When Jannah voiced her frustrations, she was referred to a representative from the Cultural Oasis. “I spoke to her and never heard back, never saw any changes,” she shared.
She also spoke about the lack of care for Muslim students regarding the Cafeteria. “There are no halal options in this cafe. They should have that at least in Ramzan.”
This sentiment was echoed by Abdullah Alghamdi, another student I met at the screening who’s also President of the Saudi Student Association club. He shared his experiences of the previous Ramzans he has spent on camus and said, “Even if you wanted to eat food that doesn’t contain meat, the Cafeteria closed before the Azaan time [signaling the breaking of fast] so we had to get food from the few places that are open after 6 p.m. or buy it beforehand and keep it somewhere until we could eat.”
One of the few people I was connected with when I started looking into Musim advocates at SAIC was Danyah Subei (MA 2025), a graduate alumnus from the Art Therapy department. She spoke about the lack of recognition and acknowledgement she felt as a Graduate student and Muslim in her years here. “[Their take on me as a Muslim was] very don’t see, don’t talk about it,” she said.
“They were torn between not acknowledging my religion but also tokenizing me at the same time,” she said. “[You] end up playing the position of the advocate, the person who asks, the pioneer, and that is a huge undertaking,” she continued.
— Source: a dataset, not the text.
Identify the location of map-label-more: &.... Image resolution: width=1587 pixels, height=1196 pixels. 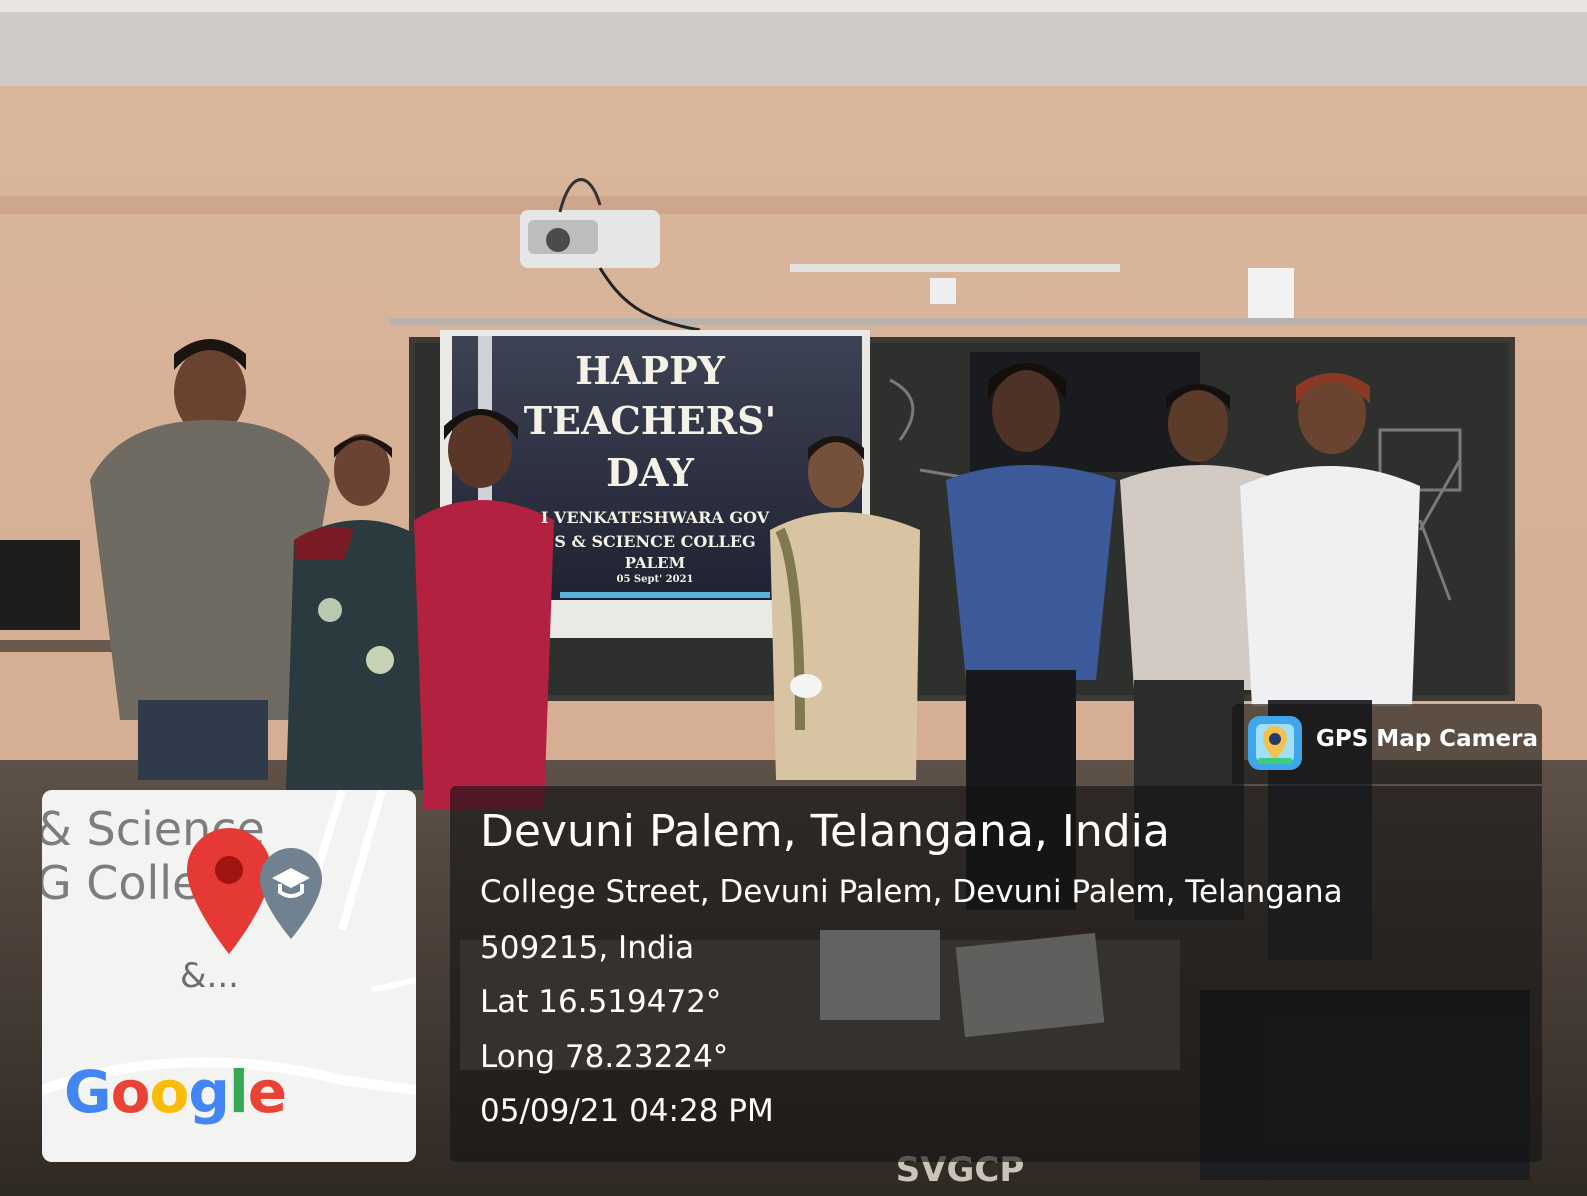
(210, 976).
In Danyah’s second year, she and a few other graduate students joined the department faculty meeting. She took the opportunity to speak about how she had been there for almost two years and how she still had no space to pray. “After the meeting, my supervisor reached out to me, and she offered her office for my prayers. She said that they [the faculty] didn’t know about my struggle, and that’s not it, you know. Her office was great, but sometimes she was there, sometimes she wasn’t, so it wasn’t that I could always rely on it,” she said.
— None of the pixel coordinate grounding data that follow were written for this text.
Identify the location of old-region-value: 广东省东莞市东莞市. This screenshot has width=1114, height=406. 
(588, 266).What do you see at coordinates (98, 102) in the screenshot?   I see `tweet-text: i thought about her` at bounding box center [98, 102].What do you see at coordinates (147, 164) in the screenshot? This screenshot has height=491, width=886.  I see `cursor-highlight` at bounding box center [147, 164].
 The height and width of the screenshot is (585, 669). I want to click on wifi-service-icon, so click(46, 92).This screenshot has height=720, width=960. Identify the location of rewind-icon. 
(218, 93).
She spoke about the lack of meditative space or prayer place in the Art Therapy department. “It’s such a core principle in our practice, how is this possible? Most of our studying centers Western Psychology, where’s the curiosity of other practices and cultures? All it tells me when I talk to these people is that you’re not trained to work with people like me,” Danyah added.
Some of the conversations she had with the people affiliated with the department cemented her opinion that this (SAIC) was not a place that understood where she came from. “I [took that feeling, and] held onto it, kept my guard up, and repeated to myself that this is not where I belonged,” she concluded, regarding her three year experience at SAIC as a Muslim student.
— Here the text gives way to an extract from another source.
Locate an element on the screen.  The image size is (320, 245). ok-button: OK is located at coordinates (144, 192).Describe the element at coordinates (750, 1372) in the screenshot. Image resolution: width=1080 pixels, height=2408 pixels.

As an International Muslim “alien”, I’m not foreign to the feeling of displacement. Every interaction where people are too stiff, too cold, and balk at my name, or when I excuse myself to pray, raises the question; is this Islamophobia or racism? Either way, you learn to coexist with the fact that your existence is uncomfortable or alien to those around you, but to echo what Danyah said, it’s imperative to acknowledge how much space these places offer you. So far, SAIC is failing to meet us at the bare-minimum.